Figure 2: Pre-Brexit Referendum Exports from the Midlands
After the Brexit referendum the trend is seriously downwards for both EU and non-EU exports from the Midlands (Figure 3).
Figure 3: Post-Brexit Referendum Exports from the Midlands
According to the latest Business Barometer from Lloyds Bank Commercial Banking, business confidence in the East Midlands rose by 20 points to 40 per cent, the biggest increase for more than three years, while in the East Midlands business confidence was at its highest since September 2015.
This confidence is based largely on the roll-back of COVID-19 restrictions so must be treated with caution – a surge of cases associated with the “Indian variant” for example, could soon derail this sense of business optimism.
Trade data for the Midlands provide confusing, mixed signals: high levels of business confidence while exports are trending downwards.

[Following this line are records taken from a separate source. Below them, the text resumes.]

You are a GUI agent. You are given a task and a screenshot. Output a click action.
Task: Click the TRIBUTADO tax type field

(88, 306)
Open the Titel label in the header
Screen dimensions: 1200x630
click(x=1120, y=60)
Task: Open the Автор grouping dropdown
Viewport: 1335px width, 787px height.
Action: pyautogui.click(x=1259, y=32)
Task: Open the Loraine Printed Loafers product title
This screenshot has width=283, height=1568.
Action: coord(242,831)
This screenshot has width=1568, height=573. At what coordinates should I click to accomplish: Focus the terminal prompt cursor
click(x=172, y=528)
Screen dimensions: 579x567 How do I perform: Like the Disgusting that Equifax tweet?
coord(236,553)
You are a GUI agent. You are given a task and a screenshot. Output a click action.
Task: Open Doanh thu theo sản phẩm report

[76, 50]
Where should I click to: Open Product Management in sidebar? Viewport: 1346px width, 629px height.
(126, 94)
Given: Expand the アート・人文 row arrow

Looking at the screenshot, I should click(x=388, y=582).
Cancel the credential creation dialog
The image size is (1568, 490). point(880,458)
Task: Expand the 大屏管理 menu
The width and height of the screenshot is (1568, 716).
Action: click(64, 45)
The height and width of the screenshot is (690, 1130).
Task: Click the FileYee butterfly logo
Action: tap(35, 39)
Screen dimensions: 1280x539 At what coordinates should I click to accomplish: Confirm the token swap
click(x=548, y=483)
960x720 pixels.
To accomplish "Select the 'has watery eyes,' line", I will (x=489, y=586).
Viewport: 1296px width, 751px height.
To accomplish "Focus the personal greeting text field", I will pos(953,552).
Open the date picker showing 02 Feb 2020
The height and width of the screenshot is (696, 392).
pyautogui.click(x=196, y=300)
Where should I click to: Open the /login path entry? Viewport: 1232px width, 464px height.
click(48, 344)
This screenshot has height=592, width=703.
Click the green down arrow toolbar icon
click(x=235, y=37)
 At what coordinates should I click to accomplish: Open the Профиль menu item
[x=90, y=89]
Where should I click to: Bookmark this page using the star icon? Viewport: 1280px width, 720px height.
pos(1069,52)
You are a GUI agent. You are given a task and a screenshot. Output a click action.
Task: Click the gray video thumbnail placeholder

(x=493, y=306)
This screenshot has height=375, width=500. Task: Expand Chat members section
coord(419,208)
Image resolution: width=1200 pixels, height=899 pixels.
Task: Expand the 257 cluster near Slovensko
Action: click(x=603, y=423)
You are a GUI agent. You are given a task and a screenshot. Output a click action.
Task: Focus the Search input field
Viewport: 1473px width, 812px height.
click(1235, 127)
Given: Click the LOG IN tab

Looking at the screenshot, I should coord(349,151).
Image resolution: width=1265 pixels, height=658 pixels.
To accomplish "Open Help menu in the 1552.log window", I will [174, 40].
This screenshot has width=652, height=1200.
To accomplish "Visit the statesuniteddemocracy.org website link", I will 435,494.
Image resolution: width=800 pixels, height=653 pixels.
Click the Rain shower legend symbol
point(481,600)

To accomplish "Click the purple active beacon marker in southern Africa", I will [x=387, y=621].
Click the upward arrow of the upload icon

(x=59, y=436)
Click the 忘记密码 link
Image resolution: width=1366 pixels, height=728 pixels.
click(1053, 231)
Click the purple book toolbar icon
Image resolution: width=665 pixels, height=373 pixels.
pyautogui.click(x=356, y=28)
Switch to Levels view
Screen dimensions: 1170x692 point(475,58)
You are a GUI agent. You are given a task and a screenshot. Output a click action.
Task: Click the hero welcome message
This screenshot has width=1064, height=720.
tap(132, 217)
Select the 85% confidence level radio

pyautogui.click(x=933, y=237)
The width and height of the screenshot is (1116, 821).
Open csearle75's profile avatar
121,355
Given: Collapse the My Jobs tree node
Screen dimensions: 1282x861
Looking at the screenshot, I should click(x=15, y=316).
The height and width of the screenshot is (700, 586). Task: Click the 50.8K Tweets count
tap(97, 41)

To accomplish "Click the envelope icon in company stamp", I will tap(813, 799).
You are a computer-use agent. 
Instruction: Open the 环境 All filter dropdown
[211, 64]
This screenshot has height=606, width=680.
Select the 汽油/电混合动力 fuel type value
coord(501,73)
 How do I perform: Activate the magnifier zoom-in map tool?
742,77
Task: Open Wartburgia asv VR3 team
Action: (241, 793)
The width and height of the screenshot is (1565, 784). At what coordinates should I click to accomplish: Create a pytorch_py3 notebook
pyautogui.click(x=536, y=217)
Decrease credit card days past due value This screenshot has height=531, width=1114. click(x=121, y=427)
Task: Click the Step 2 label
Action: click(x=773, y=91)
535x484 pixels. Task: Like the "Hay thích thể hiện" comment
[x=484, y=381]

Separating the impact of the COVID-19 lockdown measures from the massive consequences of Brexit is close to impossible at this time. However, if the drop in exports was primarily COVID related we would expect to see exports to the EU and non-EU equally affected. Instead exports to the EU fell by around 11% (10.4% in the West Midlands, 12% in the East Midlands) while non-EU exports only fell by less than 5%, indicating a profound Brexit impact.
It’s hard to argue that these trade consequences are still Brexit “teething problems” rather than long-lasting, structural changes, and business optimism driven by a lock-down easing feel-good factor is unlikely to be sufficient to counter these underlying structural changes.
Time will tell, but has it ever been more difficult for businesses in the Midlands to plan for the long-term?